The review reinforced the importance of advancements, especially the arrival of affordable high-throughput genome sequencing, in enabling rapid progress in the research community’s knowledge of how P. aeruginosa adapts and evolves in CF patients.
“Currently we know that populations of P. aeruginosa that infect CF lungs harbour huge amounts of diversity, including variation in antibiotic resistance and secretion of toxins. This diversity is dynamic over time, making accurate diagnosis and treatment challenging,” the study’s lead author, Professor Craig Winstanley, from the university’s Institute of Infection and Global Health, said in a press release. “Experimental work is now beginning to provide insights into what drives this evolution during infections, including the role of social interactions.”

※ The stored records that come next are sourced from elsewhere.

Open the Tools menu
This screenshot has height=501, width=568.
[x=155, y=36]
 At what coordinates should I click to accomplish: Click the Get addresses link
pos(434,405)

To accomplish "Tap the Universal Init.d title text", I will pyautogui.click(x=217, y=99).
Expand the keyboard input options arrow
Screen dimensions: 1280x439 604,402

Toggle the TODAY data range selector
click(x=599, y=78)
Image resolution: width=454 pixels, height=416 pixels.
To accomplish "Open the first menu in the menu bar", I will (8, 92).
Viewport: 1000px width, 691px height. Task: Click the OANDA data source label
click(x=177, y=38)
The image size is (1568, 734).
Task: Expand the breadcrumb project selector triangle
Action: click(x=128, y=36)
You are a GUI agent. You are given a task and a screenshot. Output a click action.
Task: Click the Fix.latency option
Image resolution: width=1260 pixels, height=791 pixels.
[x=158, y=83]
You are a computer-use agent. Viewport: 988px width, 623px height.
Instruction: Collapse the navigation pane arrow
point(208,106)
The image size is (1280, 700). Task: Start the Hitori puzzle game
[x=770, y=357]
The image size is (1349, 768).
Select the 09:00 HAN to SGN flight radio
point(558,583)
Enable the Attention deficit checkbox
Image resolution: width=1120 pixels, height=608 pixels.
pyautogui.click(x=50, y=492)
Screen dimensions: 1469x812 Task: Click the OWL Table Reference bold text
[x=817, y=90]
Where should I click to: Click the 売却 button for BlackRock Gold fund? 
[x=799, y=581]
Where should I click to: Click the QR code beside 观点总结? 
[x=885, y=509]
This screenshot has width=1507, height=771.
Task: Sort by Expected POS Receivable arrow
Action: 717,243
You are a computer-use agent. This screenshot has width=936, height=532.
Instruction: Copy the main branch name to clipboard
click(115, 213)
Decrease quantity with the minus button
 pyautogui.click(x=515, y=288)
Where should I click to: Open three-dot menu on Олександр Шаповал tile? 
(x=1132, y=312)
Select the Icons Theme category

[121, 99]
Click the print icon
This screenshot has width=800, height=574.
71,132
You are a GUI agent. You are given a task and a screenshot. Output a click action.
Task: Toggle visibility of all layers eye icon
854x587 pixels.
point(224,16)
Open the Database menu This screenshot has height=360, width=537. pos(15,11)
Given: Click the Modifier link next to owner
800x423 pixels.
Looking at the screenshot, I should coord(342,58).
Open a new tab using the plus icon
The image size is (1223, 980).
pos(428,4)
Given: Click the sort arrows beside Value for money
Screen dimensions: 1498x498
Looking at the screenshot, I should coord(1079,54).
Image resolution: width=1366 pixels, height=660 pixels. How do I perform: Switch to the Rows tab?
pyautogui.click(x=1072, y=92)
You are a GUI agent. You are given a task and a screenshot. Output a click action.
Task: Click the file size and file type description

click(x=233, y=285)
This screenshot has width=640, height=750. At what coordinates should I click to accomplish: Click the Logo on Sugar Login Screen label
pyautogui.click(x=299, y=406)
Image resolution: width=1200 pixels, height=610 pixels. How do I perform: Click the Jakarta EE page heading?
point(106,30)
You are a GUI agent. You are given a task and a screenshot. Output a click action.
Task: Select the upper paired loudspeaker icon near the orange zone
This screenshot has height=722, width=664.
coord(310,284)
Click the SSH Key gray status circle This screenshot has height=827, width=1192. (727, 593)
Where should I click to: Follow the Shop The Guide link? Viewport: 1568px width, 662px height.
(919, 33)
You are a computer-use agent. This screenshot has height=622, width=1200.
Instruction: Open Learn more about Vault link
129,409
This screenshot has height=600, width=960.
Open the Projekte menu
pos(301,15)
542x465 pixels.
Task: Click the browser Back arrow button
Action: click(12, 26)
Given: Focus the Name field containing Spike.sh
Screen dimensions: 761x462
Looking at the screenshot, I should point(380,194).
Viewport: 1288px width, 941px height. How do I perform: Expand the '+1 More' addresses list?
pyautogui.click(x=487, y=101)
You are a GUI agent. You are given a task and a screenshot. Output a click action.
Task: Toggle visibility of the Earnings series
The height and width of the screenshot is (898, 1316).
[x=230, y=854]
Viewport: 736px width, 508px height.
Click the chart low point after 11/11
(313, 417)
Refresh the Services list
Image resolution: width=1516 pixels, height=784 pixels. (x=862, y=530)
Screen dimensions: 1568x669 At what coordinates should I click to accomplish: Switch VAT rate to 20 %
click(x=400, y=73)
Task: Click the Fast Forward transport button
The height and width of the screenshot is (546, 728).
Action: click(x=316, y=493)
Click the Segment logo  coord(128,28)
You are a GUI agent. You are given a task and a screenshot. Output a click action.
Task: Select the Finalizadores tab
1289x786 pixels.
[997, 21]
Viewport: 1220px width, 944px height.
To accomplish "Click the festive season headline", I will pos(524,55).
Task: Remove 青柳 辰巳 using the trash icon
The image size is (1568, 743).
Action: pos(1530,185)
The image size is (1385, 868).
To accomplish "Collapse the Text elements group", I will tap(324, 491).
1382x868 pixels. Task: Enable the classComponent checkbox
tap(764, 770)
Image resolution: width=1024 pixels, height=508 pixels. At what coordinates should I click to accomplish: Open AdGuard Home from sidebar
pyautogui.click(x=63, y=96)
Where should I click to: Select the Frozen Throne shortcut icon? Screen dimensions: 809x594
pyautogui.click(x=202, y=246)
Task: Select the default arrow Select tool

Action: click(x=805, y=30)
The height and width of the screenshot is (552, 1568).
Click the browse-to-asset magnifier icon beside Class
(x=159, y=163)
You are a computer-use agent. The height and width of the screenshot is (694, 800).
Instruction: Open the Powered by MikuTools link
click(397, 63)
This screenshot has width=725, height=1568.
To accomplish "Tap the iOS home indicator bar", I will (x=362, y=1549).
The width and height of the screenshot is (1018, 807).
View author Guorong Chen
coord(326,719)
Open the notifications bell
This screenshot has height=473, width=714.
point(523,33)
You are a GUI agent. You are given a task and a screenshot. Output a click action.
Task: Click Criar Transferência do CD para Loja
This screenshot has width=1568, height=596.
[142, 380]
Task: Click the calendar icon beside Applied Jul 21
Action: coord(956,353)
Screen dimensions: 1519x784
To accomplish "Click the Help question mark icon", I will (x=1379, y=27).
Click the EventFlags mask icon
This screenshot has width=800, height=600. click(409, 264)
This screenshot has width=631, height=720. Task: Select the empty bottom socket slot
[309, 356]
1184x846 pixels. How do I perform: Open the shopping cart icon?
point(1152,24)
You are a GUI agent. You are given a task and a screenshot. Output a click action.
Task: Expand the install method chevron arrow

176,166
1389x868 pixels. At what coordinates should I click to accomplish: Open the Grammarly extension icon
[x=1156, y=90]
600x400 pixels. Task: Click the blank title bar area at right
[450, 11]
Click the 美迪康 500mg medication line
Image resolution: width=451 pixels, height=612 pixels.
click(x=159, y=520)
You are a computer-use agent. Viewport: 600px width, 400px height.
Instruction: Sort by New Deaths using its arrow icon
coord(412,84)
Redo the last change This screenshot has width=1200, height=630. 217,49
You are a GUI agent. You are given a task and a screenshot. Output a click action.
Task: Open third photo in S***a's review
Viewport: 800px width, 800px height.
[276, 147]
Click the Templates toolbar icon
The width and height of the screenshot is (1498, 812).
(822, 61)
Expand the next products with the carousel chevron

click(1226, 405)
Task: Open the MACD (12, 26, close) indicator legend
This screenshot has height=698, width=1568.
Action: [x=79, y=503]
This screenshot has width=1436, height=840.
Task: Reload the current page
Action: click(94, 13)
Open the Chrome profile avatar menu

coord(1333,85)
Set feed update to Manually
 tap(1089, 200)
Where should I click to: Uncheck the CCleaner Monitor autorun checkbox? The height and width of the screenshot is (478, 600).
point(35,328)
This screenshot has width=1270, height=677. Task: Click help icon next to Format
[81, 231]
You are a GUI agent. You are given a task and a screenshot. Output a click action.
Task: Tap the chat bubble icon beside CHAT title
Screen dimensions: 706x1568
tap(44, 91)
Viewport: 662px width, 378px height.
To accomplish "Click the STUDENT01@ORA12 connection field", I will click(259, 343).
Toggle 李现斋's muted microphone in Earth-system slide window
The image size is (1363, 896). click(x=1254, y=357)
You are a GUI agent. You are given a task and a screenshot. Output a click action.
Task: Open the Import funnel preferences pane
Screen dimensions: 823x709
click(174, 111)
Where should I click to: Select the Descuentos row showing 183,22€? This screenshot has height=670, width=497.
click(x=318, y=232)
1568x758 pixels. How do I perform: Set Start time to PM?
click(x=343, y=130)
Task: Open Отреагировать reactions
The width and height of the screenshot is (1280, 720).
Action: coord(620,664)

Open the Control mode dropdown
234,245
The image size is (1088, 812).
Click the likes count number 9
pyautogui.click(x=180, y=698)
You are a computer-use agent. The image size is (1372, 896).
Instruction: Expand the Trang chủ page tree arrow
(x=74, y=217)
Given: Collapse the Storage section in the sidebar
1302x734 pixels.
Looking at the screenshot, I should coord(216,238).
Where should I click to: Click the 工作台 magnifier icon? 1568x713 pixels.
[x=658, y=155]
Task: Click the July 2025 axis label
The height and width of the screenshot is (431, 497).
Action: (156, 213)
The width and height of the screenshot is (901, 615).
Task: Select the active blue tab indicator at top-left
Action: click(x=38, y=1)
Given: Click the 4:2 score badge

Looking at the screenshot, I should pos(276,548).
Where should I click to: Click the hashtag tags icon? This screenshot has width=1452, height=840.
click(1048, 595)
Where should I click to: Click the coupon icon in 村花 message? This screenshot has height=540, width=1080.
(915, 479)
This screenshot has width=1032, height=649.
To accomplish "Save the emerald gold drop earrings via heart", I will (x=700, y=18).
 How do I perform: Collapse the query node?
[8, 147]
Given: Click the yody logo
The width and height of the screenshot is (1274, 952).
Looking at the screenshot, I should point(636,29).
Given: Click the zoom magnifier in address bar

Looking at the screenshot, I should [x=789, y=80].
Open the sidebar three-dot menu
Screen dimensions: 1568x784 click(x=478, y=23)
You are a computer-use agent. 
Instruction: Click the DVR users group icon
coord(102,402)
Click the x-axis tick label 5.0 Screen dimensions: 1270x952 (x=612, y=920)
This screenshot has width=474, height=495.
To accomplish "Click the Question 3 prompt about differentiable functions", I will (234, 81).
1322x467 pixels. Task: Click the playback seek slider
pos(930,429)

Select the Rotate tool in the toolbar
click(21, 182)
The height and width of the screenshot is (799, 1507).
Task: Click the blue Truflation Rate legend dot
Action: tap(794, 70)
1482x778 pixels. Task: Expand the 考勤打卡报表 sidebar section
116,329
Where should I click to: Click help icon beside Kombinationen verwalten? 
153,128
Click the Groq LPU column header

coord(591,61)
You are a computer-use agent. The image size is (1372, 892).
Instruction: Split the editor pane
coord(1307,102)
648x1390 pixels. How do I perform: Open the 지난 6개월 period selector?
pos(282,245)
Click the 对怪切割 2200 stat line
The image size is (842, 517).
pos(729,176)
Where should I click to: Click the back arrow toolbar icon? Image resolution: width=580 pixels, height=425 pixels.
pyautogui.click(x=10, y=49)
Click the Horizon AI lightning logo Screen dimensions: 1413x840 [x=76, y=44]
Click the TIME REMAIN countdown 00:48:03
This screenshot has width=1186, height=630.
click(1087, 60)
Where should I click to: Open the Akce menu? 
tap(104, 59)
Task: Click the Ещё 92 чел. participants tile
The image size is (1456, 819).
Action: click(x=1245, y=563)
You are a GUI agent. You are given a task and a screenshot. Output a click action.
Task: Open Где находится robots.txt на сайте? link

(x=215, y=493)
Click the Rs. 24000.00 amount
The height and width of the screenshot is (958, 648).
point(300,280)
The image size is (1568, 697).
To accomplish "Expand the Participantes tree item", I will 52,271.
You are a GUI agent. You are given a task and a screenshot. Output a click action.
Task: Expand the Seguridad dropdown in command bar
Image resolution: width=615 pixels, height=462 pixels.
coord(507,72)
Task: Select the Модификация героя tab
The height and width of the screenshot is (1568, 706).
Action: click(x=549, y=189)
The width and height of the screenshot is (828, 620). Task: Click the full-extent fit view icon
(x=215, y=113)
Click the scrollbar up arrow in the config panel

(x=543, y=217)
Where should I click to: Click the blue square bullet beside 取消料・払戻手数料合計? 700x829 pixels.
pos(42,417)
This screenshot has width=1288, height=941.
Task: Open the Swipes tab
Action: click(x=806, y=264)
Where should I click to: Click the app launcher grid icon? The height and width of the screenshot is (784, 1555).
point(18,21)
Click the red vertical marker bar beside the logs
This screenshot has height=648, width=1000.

P. aeruginosa poses a specific challenge, due to its ability to rapidly develop resistance to antibiotics across several generations. “Given the limited efficacy of current antibiotics, we now need to establish how this bacterial evolution and dynamic diversity affects patients, in order to design alternative treatment strategies,” Professor Winstanley said. “One potential area of future work is to see whether the evolutionary trajectory of P. aeruginosa in CF lung infections could be manipulated to minimise symptoms and improve patient outcomes.”
CF affects more than 10,000 individuals in the U.K.